Tuesday, January 29, 2013

January 28, 2013 Lunch - Miso Pho Noodle Soup; Dinner - Pizza


January 28, 2013 Lunch – Miso Pho Noodle Soup; Dinner – Pizza

I did not eat breakfast so at 11:00 I made a noodle soup with instant dashi, seshe seaweed, tofu, AkiMiso, Pho flavoring, two beef meatballs, six shrimps, 1 Tbsp. yellow onion, 1 Green onion, two shitake mushrooms sliced thinly, two slices of Lebanon bologna cut into strips, a large handful of spinach and rice wheat and buckwheat noodles.   Amazingly light and yet flavorful and full of noodles.  Quite different from the thin miso soup on finds in Japanese restaurants, more of a noodle shop kind of experience.

I guess David Chang is beginning to influence me from afar.  I am tired of thin watery flavorless soup.

Suzette arrived around 3:30 p.m. but we continued working until after 4:00.  At around 4:15 we drove to the Stihl repair shop and then to Costco where we bought sugar snap peas, coffee, a few other necessary household items, some chocolate covered almonds, bottle of Albarino, and a pizza.  We decided to not cook, but to prepare pizza and drink chianti for dinner.  There are three types of ready to bake pizzas at Costo, pepperoni, pepperoni and sausage, and five cheeses (all are $8.99 each).  We selected the five cheeses one because Suzette said she liked to garnish the pizza with her own favorite toppings.  I told her about how delicious the Lebanon Bologna (sent to us by her parents who live in Lancaster County, Pennsylvania for Christmas) was in the soup and she said she definitely wanted to use that and some mushrooms.  I said, “We have fresh Portabellas.” I also suggested onions but Suzette was not enthusiastic about onions.  

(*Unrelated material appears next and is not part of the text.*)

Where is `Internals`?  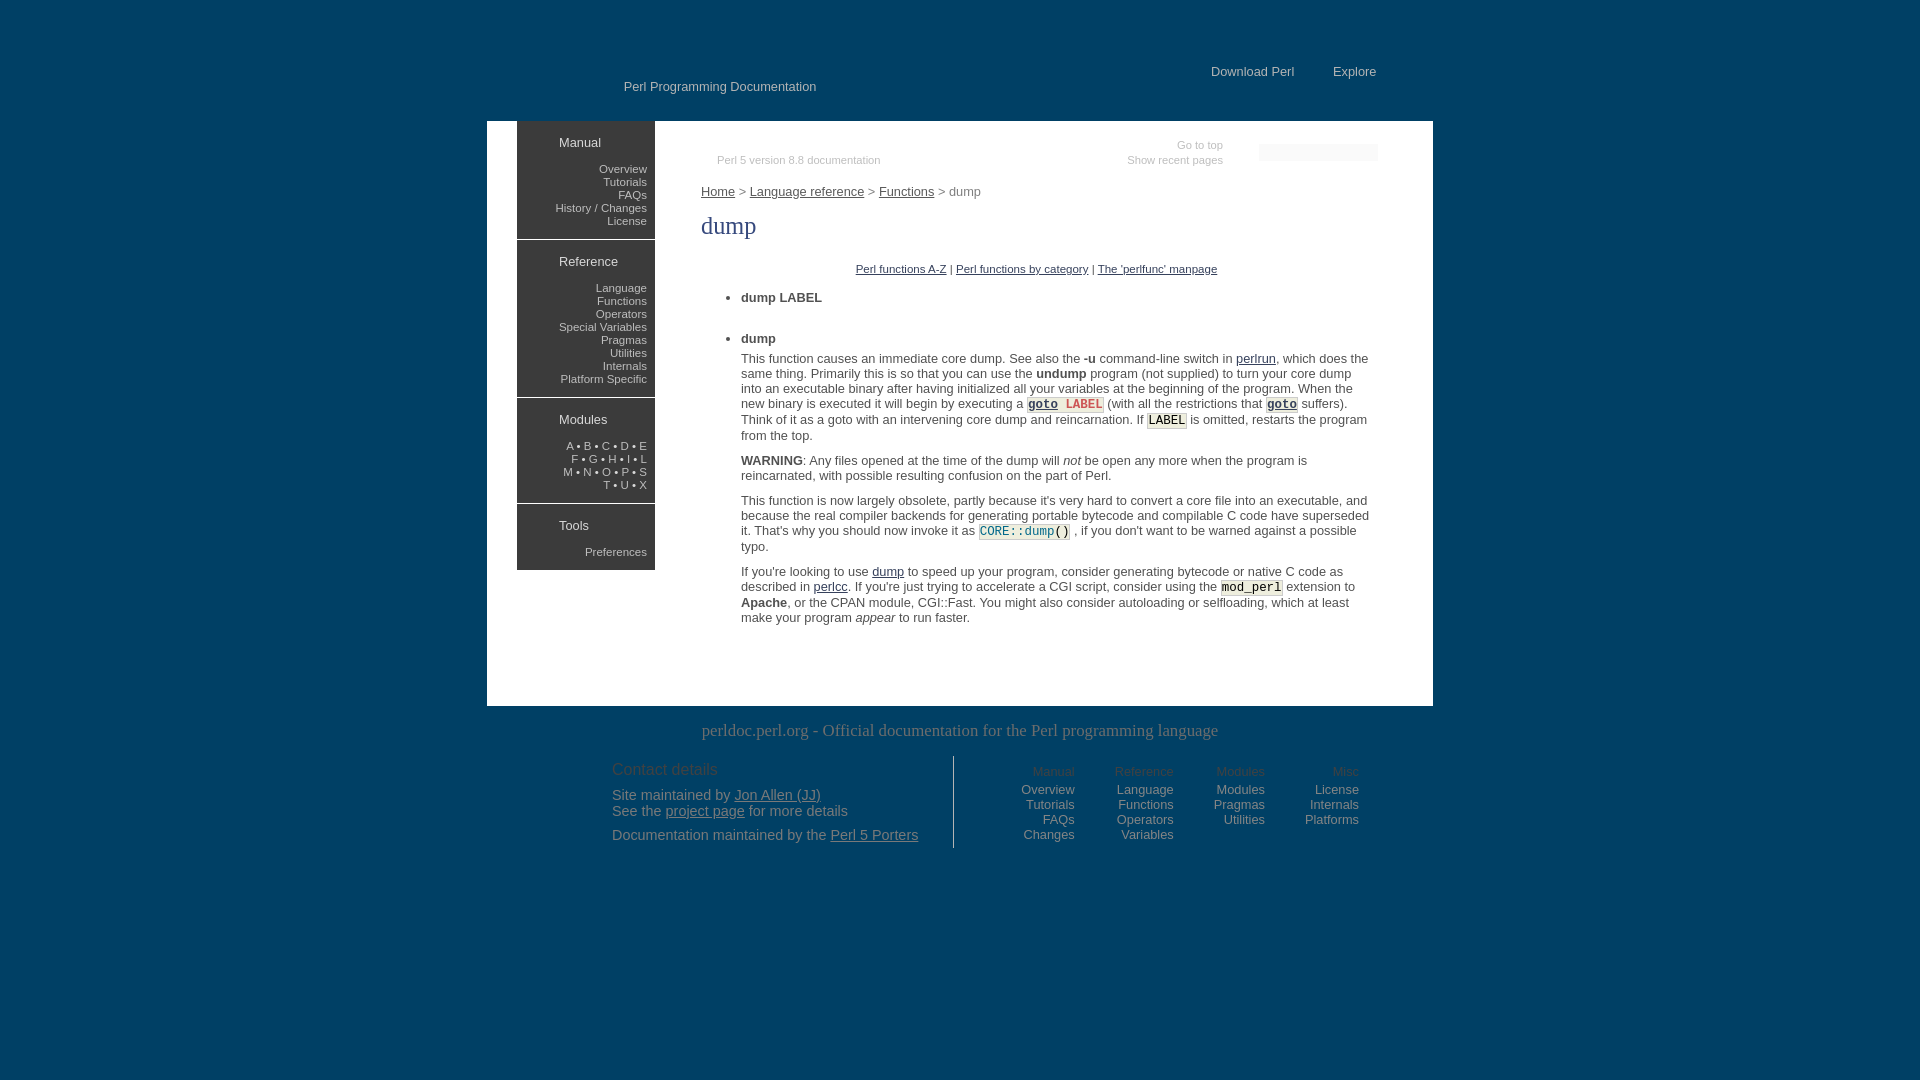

When we got home around 5:40 I sliced bologna, mushrooms and I told Suzette that we had large Mexican green onions (the Mexican green onions that are sold at Pro’s Ranch market are somewhere between a large green onion and a small onion.  They are about 18 inches long with a bulb at the bottom that is over 1 inch wide in diameter.  Grilled green onions are ubiquitous at taco stands in Western Mexico), which she gladly agreed to add.  After I had garnished the pizza and Suzette had pre-heated the oven to 400˚, in went the pizza.  After twelve to fifteen minutes the pizza was ready, so I went to the basement for a bottle of chianti (Trader Joe’s $5.99).  We got the pizza paddle and removed the pizza from the oven and got the pizza slicing wheel and cut the colorful pizza into eight large slices.  Spread with circles of from green to white onion, irregularly shaped thin slices of dark crimson Lebanon Bologna (that has a slightly sweet flavor and tastes and has the consistency of hard salami but with less fat) and triangular wedges of light brown portabella mushrooms on its white cheese background, the pizza resembled an abstract painting.